出題 >> 乙妻山の登山記から、「登山口は戸隠キャンプ場。」を含む語句で始まり「入口から20分ほど歩いて弥勒尾根新道との分岐に到着。」で終わる部分を、一字一句変えずに出力してもらえますか？

提示文 >>
= = = =

一不動から乙妻山へ
戸隠連峰最北端の乙妻山。
標高は2318mで最高峰の高妻山から中妻山をはさんで、戸隠連峰の先端部に位置している。
戸隠連峰はいくつもの峰が乱立し、戸隠山から北側には九頭竜山、鞍部から十三仏が祀られる峰が続く。
五地蔵山を過ぎ、六弥勒からは高妻山への眺望が良く、高妻山から北側は険しい岩場と笹の登山道が続く。
意外と人がいる感じ
長野市街から飯綱高原へ進み戸隠神社を通過して戸隠キャンプ場へ。
登山口は戸隠キャンプ場。
入口には広い駐車場には10台ほどの車が停まっていた。
キャンプ場に入る道路沿いにある駐車場に車を停め、準備を整えてキャンプ場へ続く道路を歩き、戸隠牧場へ向かう。
空は雲が多いものの明るく、前方に見える戸隠連峰の山壁には紅葉が朝陽に照らされてさらに赤く見えた。
牧場内は牛が放牧され、朝早くから鳴き声が響いている。
馬の庁舎からも馬の鳴き声が聞こえ、姿の見えないところからの大きな声に驚きつつ、牧場を過ぎていく。
モーモーが聞こえる
入口から20分ほど歩いて弥勒尾根新道との分岐に到着。
分岐にある柵を通って5分ほど、進行方向に見える山へ向かって登山道へと入っていく。
すぐに幅5mほどの大洞沢を渡渉し、大洞沢に沿って登山道は続いていく。
身の回りには笹と広葉樹が多く、木の葉が厚く頭上を覆っている。
ところどころで登山道が荒れ、倒木や木の枝が散らばっていることもあり、湿って柔らかくなった登山道が崩れやすい雰囲気を醸していた。
紅葉はちょうど良いのかも
30分ほど登り、徐々に周囲の葉の色が変わり始めた。
勾配も徐々にきつく変わり、登山道上にも青空が広がる。
最初の鎖場がある滑滝は1時間ほど。
岩の上を飛沫も上げずに流れる滝で、その真横の窪みに足をかけて登っていく。

= = = =

資料 >>

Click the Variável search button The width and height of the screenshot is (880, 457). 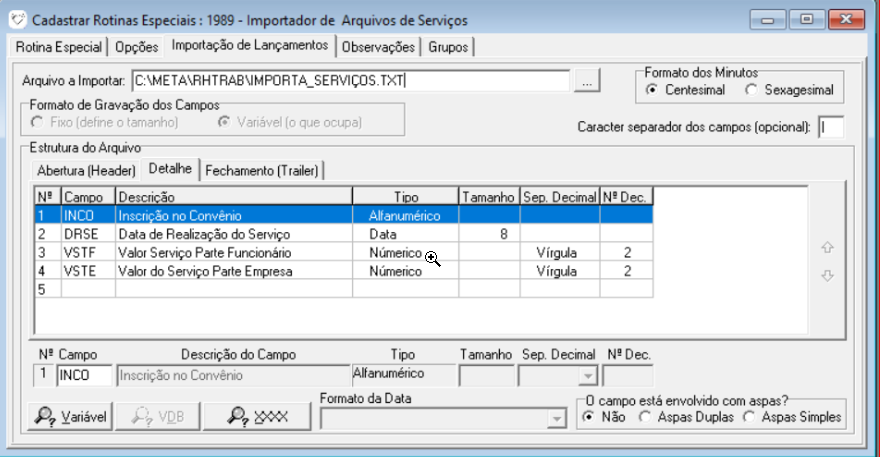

= = = =

解答 >>
登山口は戸隠キャンプ場。
入口には広い駐車場には10台ほどの車が停まっていた。
キャンプ場に入る道路沿いにある駐車場に車を停め、準備を整えてキャンプ場へ続く道路を歩き、戸隠牧場へ向かう。
空は雲が多いものの明るく、前方に見える戸隠連峰の山壁には紅葉が朝陽に照らされてさらに赤く見えた。
牧場内は牛が放牧され、朝早くから鳴き声が響いている。
馬の庁舎からも馬の鳴き声が聞こえ、姿の見えないところからの大きな声に驚きつつ、牧場を過ぎていく。
モーモーが聞こえる
入口から20分ほど歩いて弥勒尾根新道との分岐に到着。